Hidden Gems of BigQuery — P6 — Time-traveling and clones

Published in

Google Cloud - Community

8 min readJun 28, 2023

This is a series of posts about amazing BigQuery features. Since there are so many of them, some of them can get lost. So, I’ve decided to cover my favorite:

Auto, Transactions and Indexes — Hidden gems of BigQuery
Change History and Defaults — Hidden gems of BigQuery — Part 2
Data Lineage and Routines — Hidden gems of BigQuery — Part 3
Views, Caching, Scheduled Queries, Materialized Views — Hidden Gems of BigQuery — Part 4– Five types of “Views”
ML in BigQuery, including new Generative AI — BigQuery Breaking News — Generative AI

And this post is about:

Time-travel window
Fail-safe period
Snapshots
Clones

so, let’s start…

Time travel

We all know how to query data from the table. But what if you need to query data as it was in the table yesterday or the day before yesterday?

And that is the moment you learn that time travel is real and possible! And you don’t need even a Delorian for that. You need BigQuery.

In BigQuery, you can access data from any point within the time travel window, which covers the past seven days by default. Time travel lets you query data that was updated or deleted, restore a table that was deleted, or restore a table that expired.

How to do it? Very simple:

SELECT * FROM `hgbq.artem.part6`
FOR SYSTEM_TIME AS OF TIMESTAMP_SUB(CURRENT_TIMESTAMP(), INTERVAL 1 DAY)
LIMIT 100

Great! So, does it mean that you can access data at any point in the past? Well, not really. You can only access data within the time travel window, which covers the past seven days by default.

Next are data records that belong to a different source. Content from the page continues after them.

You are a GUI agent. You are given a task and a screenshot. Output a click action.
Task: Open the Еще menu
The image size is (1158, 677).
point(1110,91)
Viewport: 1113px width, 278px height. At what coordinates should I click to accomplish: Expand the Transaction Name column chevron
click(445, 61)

Can you change it? Yes, there is a way to configure it, but you can only make it smaller (minimum of two days).

So, if my data was deleted over seven days ago, is all hope lost? No, because there is also a fail-safe period!

Fail-safe

BigQuery provides a fail-safe period. During the fail-safe period, deleted data is automatically retained for an additional seven days after the time travel window so that the data is available for emergency recovery. Data is recoverable at the table level. The fail-safe period is not configurable.

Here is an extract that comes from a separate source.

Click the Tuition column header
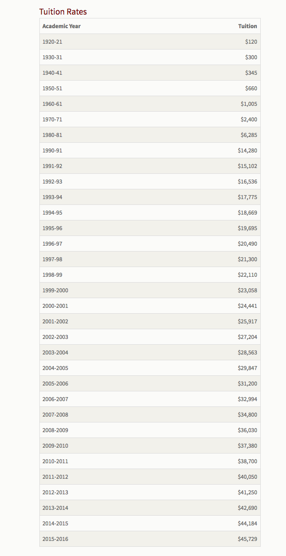Viewport: 286px width, 556px height. pos(247,26)
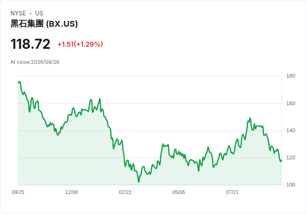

Note that fail-safe is not really an extension of the time travel window cause there are lots of differences and, specifically, limitations of fail-safe:

There is no way to query data in fail-safe storage.
There is no way to recover data yourself, and you must contact the Cloud Customer Care team. However, the feature is in the Preview now, so we can hope that this can change before it goes to GA.
Fail-safe retains deleted data, while with time travel, you also see earlier versions of updated records.

So, fail-safe is there for you in cases of emergency only.

But what if you need to access previous states of the data not only in case of emergency or you need to go back in the past longer than 14 days? Is all hope lost?

Well, it depends. If you think about it at the same moment as you need to access it — then yes. But if you plan ahead — there are more options.

Create a “manual snapshot” table from SELECT

If you are familiar with SQL and OLTP DBs, you can immediately come up with a simple solution: let’s run a query on scheduled bases that creates a new table (that we would call a manual snapshot table) based on data in our primary table.

Note: This is not actually a way to solve specified problems in BigQuery. This section is added to make the explanation of further, better options, easier to understand.

You can do it with a simple query:

CREATE OR REPLACE TABLE `hgbq.artem.part6_mn_23062023`
AS (SELECT * FROM `hgbq.artem.part6`)

You can even define the schema if you are not happy with the automatic one:

CREATE OR REPLACE TABLE `hgbq.artem.part6_mn_23062023`
(field1 STRING OPTIONS(description="A description."),
field2 INT64 OPTIONS(description="A description"))
AS (SELECT * FROM `hgbq.artem.part6`)

Then you can set up a scheduler that just runs this query on a daily basis for you.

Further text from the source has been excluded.